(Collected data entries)
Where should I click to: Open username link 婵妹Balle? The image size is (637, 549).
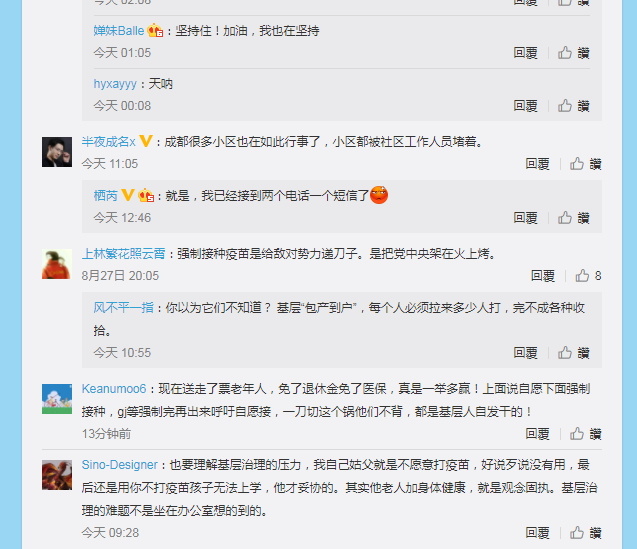coord(119,31)
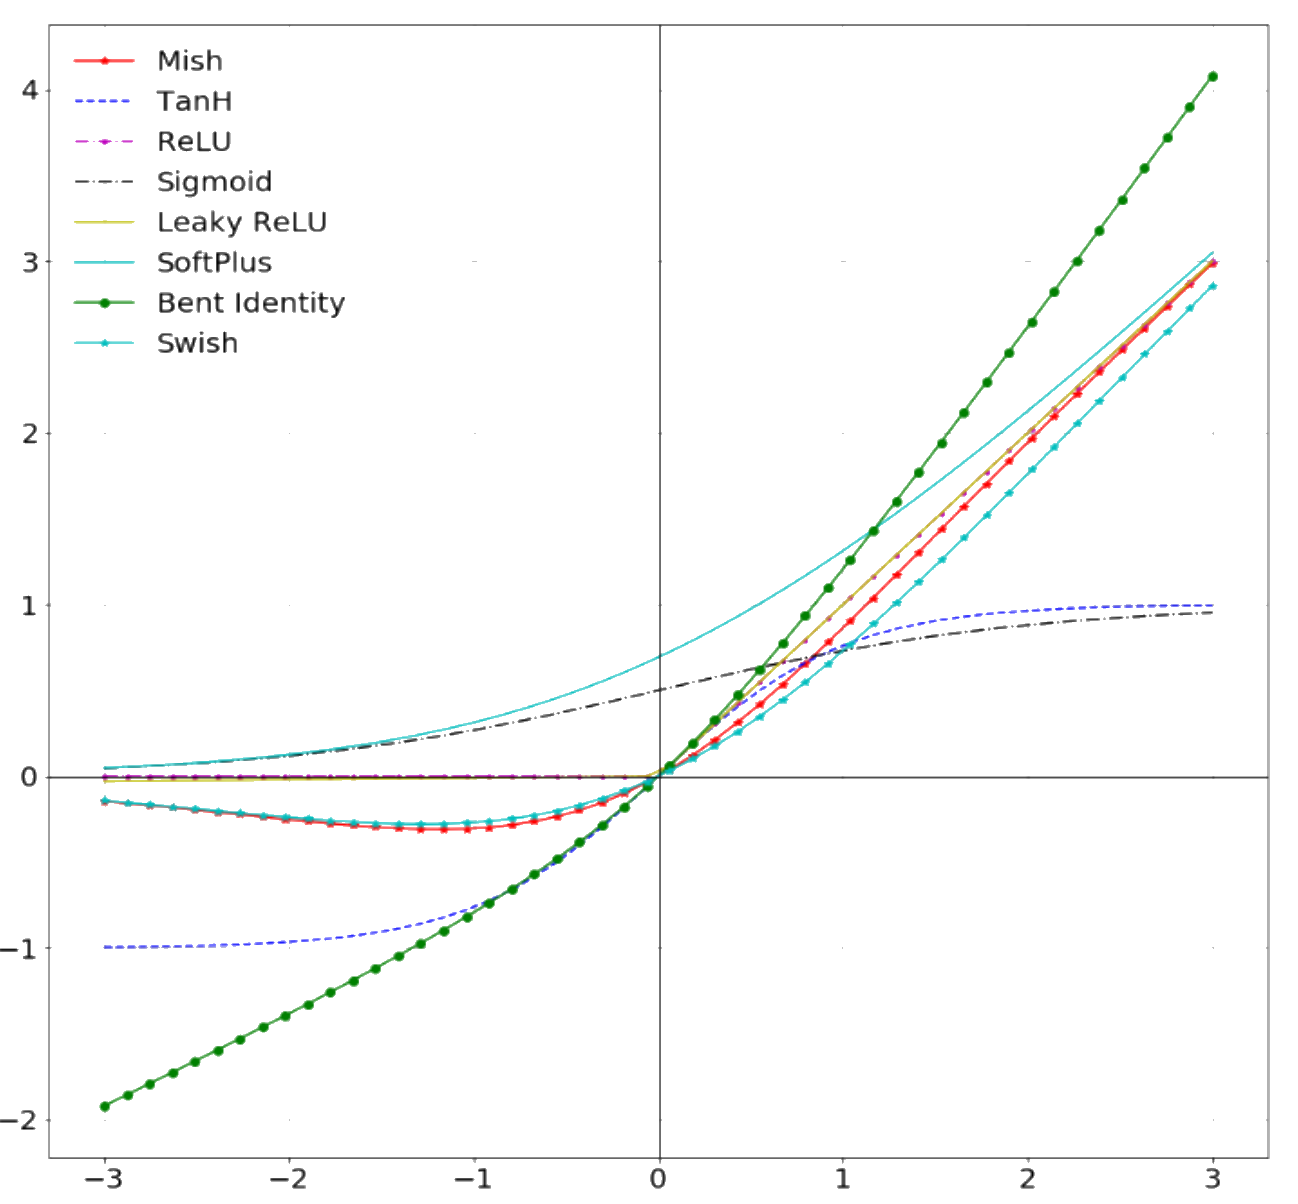Click the ReLU legend label
Screen dimensions: 1298x1204
tap(194, 142)
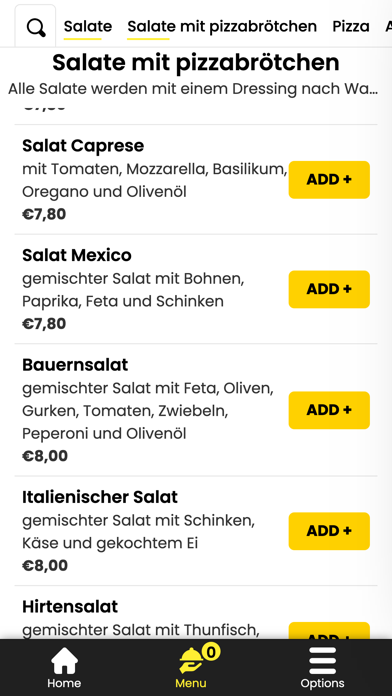Jump to the Pizza category tab
392x696 pixels.
351,27
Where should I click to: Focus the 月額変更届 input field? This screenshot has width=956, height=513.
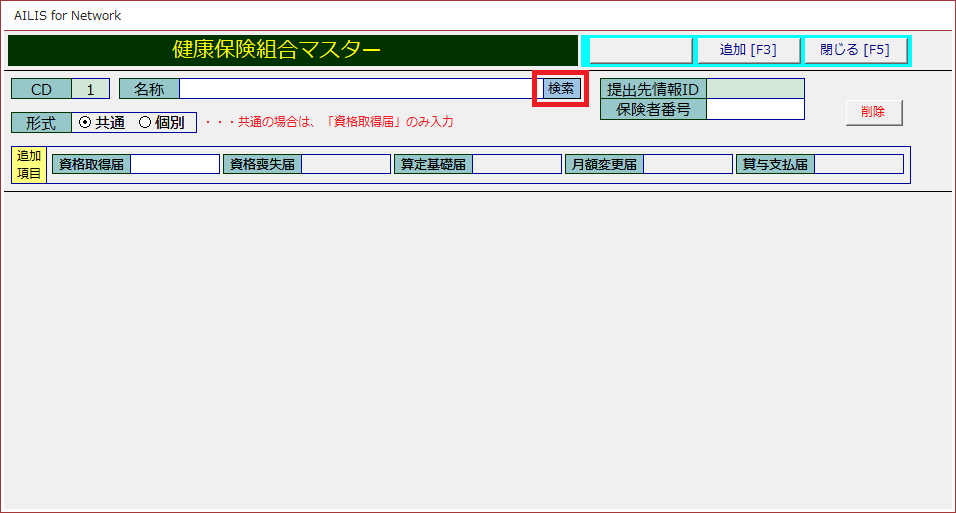pyautogui.click(x=687, y=164)
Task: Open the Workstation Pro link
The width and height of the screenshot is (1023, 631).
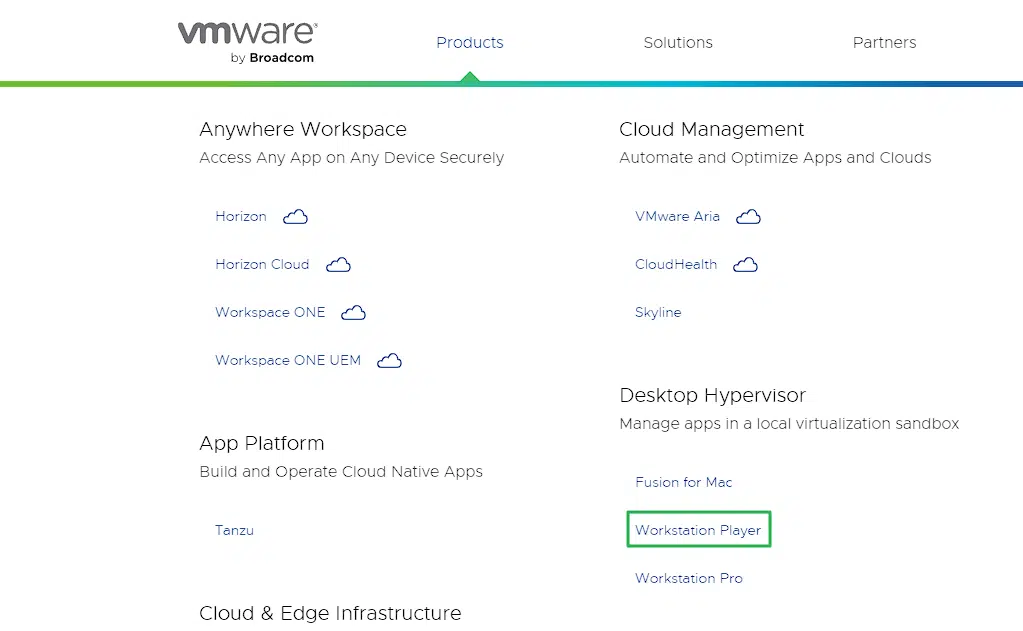Action: pos(688,578)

**THE PROBLEM:** Return the data exactly. Do not carry over any images.

**EXPECTED OUTPUT:**
Where should I click to: Open username link 婵妹Balle? The image size is (637, 549).
coord(119,31)
Click the ReLU legend label
Screen dimensions: 1298x1204
tap(194, 142)
Jump to the Pizza category tab
392x696 pixels.
351,27
Where should I click to: Focus the 月額変更届 input field? This screenshot has width=956, height=513.
pyautogui.click(x=687, y=164)
Task: Open the Workstation Pro link
The width and height of the screenshot is (1023, 631).
Action: pos(688,578)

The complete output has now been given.